### Written instruction
Rewrite the lines below, replacing "screenshot" with "screen capture" wherever it appears and changing nothing else. Omit the pictures from your version.

>> BEGIN

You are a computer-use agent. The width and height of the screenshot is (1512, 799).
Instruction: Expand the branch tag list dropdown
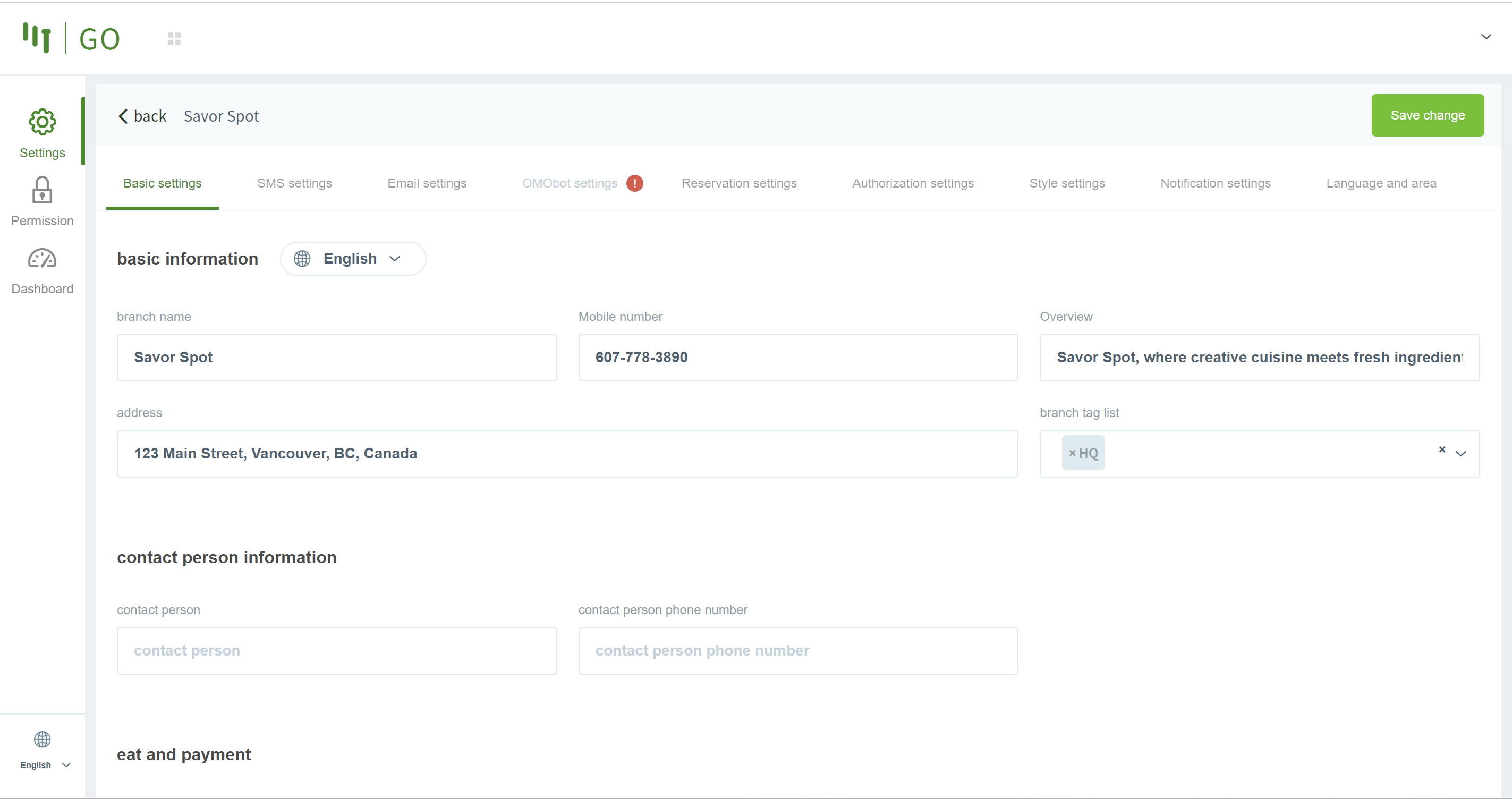[x=1461, y=453]
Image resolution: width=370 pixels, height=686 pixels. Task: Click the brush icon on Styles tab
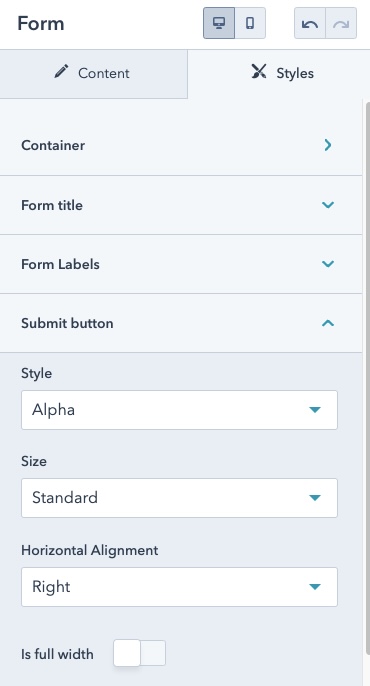[258, 71]
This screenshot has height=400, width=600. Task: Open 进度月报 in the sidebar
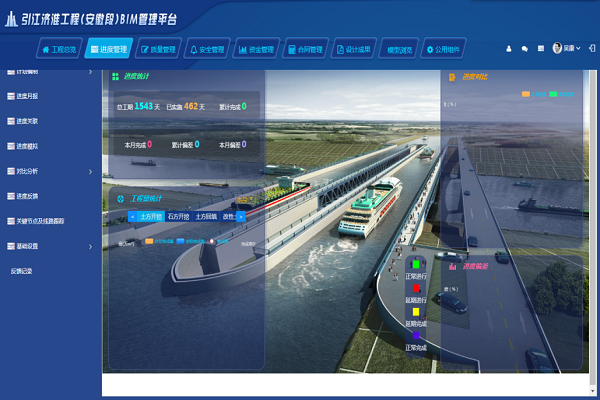(28, 97)
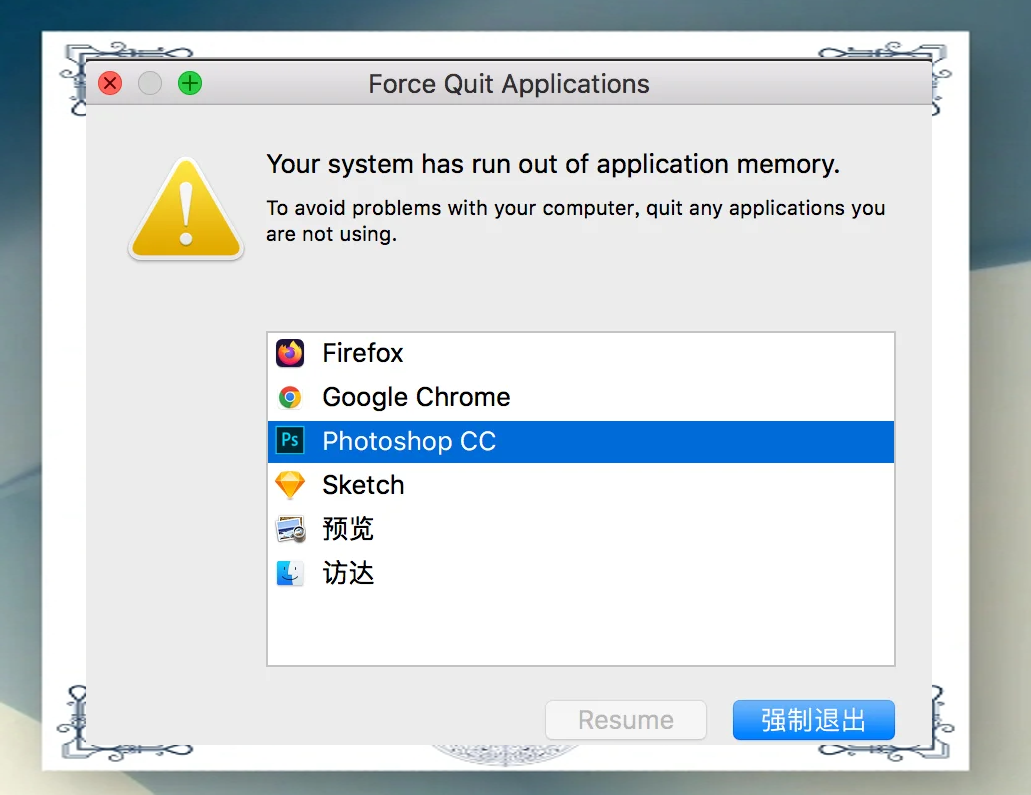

>> END

### Exercise result
You are a computer-use agent. The width and height of the screen capture is (1512, 799).
Instruction: Expand the branch tag list dropdown
[x=1461, y=453]
Image resolution: width=370 pixels, height=686 pixels. Task: Click the brush icon on Styles tab
[258, 71]
This screen capture has height=400, width=600. Task: Open 进度月报 in the sidebar
(28, 97)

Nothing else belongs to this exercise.